In The triumph of monetarism, Brad De Long wrote in the Journal of Economic Perspectives—Volume 14, Number 1—Winter 2000—Pages 83–94 that today’s new Keynesian" macroeconomists would include in any list of their key ideas and premises the five following propositions that:
- The key to understanding real fluctuations in employment and output is to understand the process by which business cycle-frequency shocks to nominal income and spending are divided into changes in real spending and changes in the price level.
- Under normal circumstances, monetary policy is a more potent and useful tool for stabilization than is fiscal policy.
- Business cycle fluctuations in production are best analysed from a starting point that sees them as fluctuations around the sustainable long-run trend (rather than as declines below some sustainable potential output level).

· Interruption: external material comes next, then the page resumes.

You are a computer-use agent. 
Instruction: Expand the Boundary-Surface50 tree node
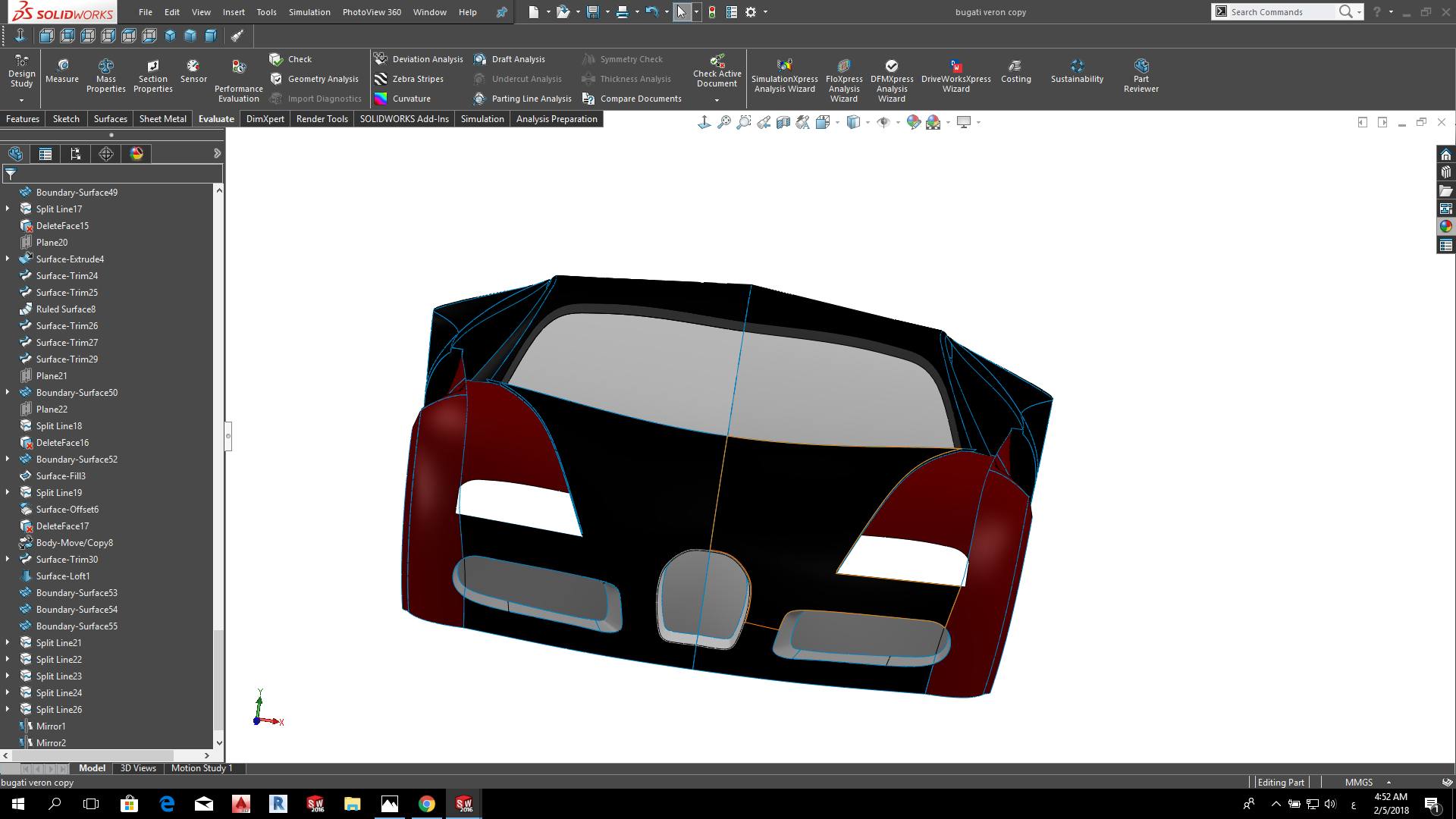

- The right way to analyse macroeconomic policy is to consider the implications for the economy of a policy rule, not to analyse each one- or two-year episode in isolation as requiring a unique and idiosyncratic policy response.
- Any sound approach to stabilization policy must recognize the limits of stabilization policy—the long lags and low multipliers associated with fiscal policy; the long and variable lags and uncertain magnitude of the effects of monetary policy.
De Long then went on to argue that the above research programme is the macroeconomic research programme of Milton Friedman in the mid-20th century.